Another Fathers' Day post, this one a review of a new book, The Meaning and Mystery of Man: The Role and Responsibility of the Christian Man: A Biblical Study of Adam, St. Joseph and Jesus Christ
By Julian Kwasniewski
“By delving deeply into the mines and chasms of self, man discovers his deficiencies and his incessant longing for the coefficient, his emptiness and his desire to be full, and his hope to love another and be loved by another,” writes Devin Schadt in The Meaning and Mystery of Man. Rather than a self-help book, this work is an “attempt to mine the riches of Sacred Scripture” and Catholic tradition to help discover what the “masculine” genius is, and what it means to be a “man who is husband, father, and head of his home.” Among Schadt’s many insights is the fact that man’s desire for relation to woman is indicative of his vocation to fatherhood. This book is one of several in a new wave of publications over the past few years which aim at deepening our understanding of masculinity, patriarchy, and the family; and in my opinion this one is edifying, encouraging, and easy to read.
For Schadt, fatherhood is a vocation to spiritual combat as much as anything else. The head of the house is the “strong man” of Christ’s parable, whom the devil tries to bind. “The devil is bent on driving you from your vocational post as guardian of your garden that he may have his way with your wife and children.” Indeed, “if your wife and children are to be preserved from evil and remain secure in their journey towards Heaven, it is imperative that you, as the strong man of your house, stand your ground and resist the devil.”
Being ordered to fatherhood—both spiritually and physically—is a fundamental element in man’s nature and his destiny. The man’s desire to be in relation with a woman as father, protector, and lover are indicators of a “divine calling”: “Far more than a biological, instinctual, automated response to woman’s beauty, the summons to enter the garden of woman is a divine calling and must be respected as such.” Even though Schadt concentrates on marriage, he does not forget that the Christian tradition of celibacy does not deny men the fatherhood, but incorporates and supports it in a different way.

Information provided:
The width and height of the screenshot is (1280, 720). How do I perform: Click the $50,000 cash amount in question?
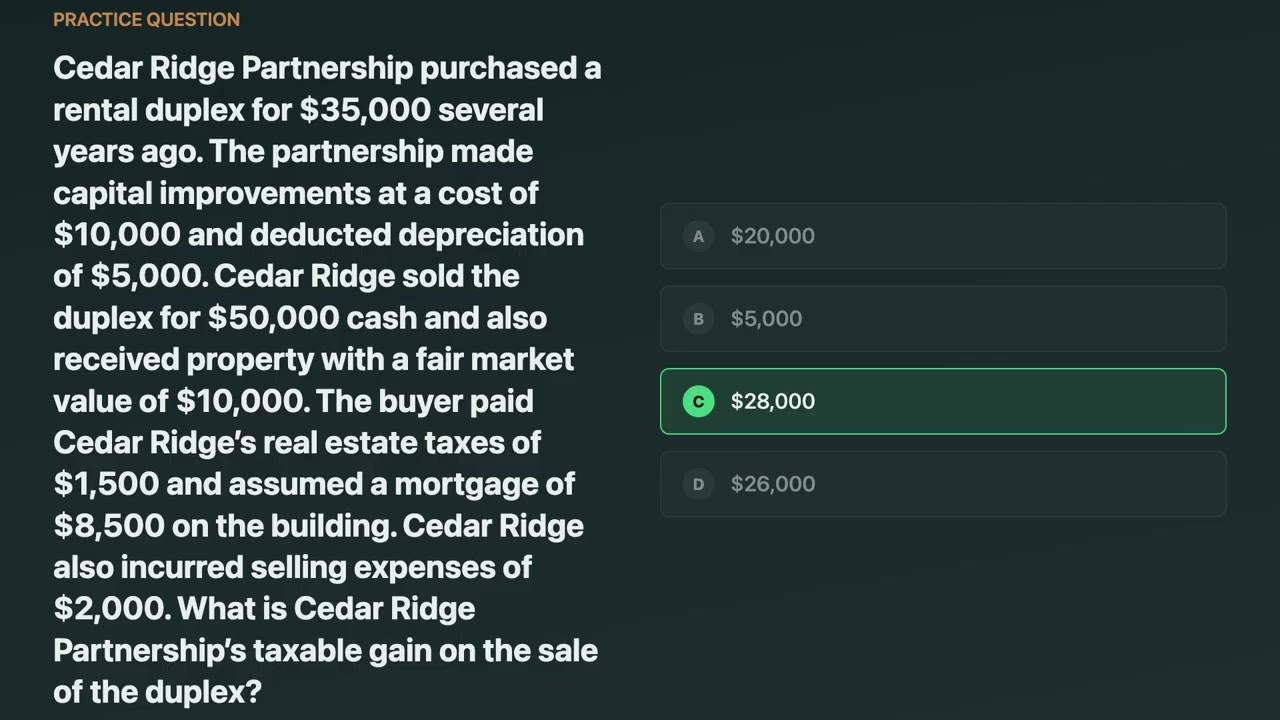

Work task 1:
List the adjectives the book review's author uses to give a personal opinion of the book.
Work task 2:
Resume the book review on masculinity and fatherhood, picking up after its final sentence.

Written response 1:
Edifying, encouraging, and easy to read.

Written response 2:
The father’s vocation is to “stand on the horizon between the hostile world and the interior garden of the domestic life.” “Man is never completely at home in the garden” since Adam was created outside Eden. Only after his creation is placed in the Garden, which is symbolic of woman and the whole complexus of domestic fruitfulness. Like the first man, all men have “one foot in the external, uncharted, and perhaps hostile world, while the other foot is planted in the mystery, richness, and fruitfulness of domestic love.” This being “outside” gives men a Christ-like ability to combat evil “while also standing your ground, and cherishing and defending the mystery of the Trinity in [his] family.” Such straddling of the interior and exterior creates a tension “willed by God” which grants “the man a certain edge” necessary when violence is called for in defending the sacred garden. If a man neglects either the domestic and interior or the external, imbalance ensues, making a man either brutal or overly “soft” and inward looking.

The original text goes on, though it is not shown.